Le Zimbabwe a regretté le retour du Conseil aux jours passés de la Commission, comme on l'a vu avec l'adoption d'une résolution sur Sri Lanka. La résolution a malheureusement été promue par les mêmes pays qui alimentent le terrorisme dans ce pays depuis plus de trente ans.

Déclarations d'organisations non gouvernementales

Le Service international pour les droits de l'homme a dénoncé les menaces de représailles contre des représentants de la société civile qui se sont produites au cours de la présente session. Le Conseil doit continuer à aborder les situations spécifiques par pays en ignorant les arguments fallacieux à ce sujet. Elle s'est félicitée à cet égard de la résolution sur la République populaire démocratique de Corée. Elle a souligné par ailleurs la nécessité d'accorder l'espace suffisant aux ONG pour qu'elles puissent s'exprimer. Six ans après la création du Conseil, il est inquiétant d'assister à des tentatives de certains États de museler les organisations non gouvernementales.

Le Conseil indien de l'Amérique du Sud a dénoncé les manœuvres de procédure au sein du Conseil. Le fait que l'on puisse déroger au droit permet à certains États de nier le droit à l'autodétermination. On se trouve parfois face à une instance du droit des États et non pas à un forum des droits des peuples. Les peuples autochtones pâtissent particulièrement de ce type d'attitude. Les peuples autochtones ont des droits collectifs. Ce ne sont pas des minorités et ils ont le droit à l'autodétermination.

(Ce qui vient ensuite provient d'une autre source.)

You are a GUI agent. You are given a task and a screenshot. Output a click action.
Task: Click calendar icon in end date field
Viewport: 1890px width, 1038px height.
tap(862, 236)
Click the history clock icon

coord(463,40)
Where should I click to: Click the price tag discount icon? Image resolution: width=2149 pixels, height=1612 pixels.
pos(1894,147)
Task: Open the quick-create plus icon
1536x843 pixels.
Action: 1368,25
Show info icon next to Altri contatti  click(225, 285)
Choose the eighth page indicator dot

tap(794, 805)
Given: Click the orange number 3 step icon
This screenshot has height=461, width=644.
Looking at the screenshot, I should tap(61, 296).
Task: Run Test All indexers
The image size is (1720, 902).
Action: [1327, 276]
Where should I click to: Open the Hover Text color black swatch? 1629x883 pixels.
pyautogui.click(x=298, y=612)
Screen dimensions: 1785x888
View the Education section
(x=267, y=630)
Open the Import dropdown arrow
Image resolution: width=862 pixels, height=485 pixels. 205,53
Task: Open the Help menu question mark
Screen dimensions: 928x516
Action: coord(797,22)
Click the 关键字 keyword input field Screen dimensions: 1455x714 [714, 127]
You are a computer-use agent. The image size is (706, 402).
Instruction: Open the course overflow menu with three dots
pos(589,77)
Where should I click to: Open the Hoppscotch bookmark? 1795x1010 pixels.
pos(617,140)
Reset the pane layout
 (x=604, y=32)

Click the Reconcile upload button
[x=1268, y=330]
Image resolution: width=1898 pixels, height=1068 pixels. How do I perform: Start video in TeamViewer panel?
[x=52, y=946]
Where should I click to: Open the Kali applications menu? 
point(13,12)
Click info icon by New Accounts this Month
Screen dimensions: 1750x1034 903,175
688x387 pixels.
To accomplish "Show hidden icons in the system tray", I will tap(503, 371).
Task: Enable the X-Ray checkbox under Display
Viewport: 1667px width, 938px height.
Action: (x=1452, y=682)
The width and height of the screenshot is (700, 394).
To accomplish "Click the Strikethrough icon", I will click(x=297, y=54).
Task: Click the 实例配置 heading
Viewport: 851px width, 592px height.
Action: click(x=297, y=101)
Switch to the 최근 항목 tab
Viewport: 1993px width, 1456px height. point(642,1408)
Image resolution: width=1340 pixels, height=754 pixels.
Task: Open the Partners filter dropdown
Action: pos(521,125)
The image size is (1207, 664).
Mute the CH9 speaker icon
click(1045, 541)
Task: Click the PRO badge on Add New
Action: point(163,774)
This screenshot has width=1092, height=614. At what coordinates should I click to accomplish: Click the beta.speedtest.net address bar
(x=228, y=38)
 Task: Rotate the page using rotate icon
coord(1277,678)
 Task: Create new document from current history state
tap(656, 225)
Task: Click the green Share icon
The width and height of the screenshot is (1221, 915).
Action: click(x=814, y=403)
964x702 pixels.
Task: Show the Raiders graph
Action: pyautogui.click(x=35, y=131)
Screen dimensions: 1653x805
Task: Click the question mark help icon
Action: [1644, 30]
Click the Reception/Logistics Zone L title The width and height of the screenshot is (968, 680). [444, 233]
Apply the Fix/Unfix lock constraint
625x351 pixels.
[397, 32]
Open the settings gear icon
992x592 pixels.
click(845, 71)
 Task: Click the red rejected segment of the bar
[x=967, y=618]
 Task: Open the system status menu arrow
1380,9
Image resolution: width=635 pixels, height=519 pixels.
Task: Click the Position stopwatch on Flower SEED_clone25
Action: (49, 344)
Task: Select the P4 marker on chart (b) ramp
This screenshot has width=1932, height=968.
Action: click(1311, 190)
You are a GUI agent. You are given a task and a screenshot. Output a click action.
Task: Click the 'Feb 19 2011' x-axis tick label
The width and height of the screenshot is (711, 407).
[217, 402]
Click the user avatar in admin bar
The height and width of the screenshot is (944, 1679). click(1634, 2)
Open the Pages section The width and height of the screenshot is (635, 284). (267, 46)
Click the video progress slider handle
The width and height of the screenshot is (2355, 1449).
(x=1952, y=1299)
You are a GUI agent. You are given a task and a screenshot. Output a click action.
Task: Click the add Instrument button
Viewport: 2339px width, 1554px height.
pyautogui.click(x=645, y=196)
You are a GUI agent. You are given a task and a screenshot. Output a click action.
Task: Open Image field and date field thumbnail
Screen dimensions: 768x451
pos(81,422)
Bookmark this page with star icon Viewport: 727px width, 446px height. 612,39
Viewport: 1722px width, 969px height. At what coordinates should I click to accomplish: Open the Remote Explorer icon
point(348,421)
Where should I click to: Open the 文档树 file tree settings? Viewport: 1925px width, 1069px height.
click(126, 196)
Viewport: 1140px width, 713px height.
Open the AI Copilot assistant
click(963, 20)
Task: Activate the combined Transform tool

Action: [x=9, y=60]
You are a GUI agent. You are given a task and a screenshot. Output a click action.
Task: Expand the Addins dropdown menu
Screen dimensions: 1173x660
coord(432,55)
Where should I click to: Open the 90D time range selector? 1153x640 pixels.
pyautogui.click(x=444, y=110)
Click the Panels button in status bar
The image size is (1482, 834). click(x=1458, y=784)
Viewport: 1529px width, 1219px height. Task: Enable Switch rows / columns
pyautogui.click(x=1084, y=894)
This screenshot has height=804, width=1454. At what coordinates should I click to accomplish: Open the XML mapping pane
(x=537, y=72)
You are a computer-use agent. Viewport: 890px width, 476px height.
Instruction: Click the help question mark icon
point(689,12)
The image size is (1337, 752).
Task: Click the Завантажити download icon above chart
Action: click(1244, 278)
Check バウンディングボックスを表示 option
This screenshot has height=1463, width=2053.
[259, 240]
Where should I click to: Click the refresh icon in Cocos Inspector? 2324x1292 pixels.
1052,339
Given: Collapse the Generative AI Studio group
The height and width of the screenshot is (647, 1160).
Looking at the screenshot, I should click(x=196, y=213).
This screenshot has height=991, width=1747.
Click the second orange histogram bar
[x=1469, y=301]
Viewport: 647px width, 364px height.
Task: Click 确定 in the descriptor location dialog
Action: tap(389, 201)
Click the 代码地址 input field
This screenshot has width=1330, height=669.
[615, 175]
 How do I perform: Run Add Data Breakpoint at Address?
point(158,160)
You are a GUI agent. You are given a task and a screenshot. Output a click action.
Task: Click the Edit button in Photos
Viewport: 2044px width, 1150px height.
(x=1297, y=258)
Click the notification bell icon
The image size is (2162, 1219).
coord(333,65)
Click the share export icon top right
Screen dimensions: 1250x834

Le Mouvement contre le racisme et pour l'amitié entre les peuples (MRAP) a salué la volonté réaffirmée du Conseil de mettre en œuvre les recommandations du rapport de la mission d'établissement de faits sur le conflit de Gaza (rapport Goldstone), notamment celles relatives à la nécessité de rendre des comptes et de déférer devant la justice nationale ou internationale les auteurs d'actes pouvant constituer des crimes de guerre et contre l'humanité. Les membres du Conseil doivent garder à l'esprit la mission confiée au Conseil par l'Assemblée générale: promouvoir le respect universel et la défense de tous les droits de l'homme, pour tous. Le MRAP ne comprend pas que l'on s'obstine à offrir une immunité politique à un gouvernement auquel le Comité sur l'élimination de la discrimination raciale vient de demander instamment de prendre des mesures immédiates pour éradiquer toute pratique de ségrégation raciale.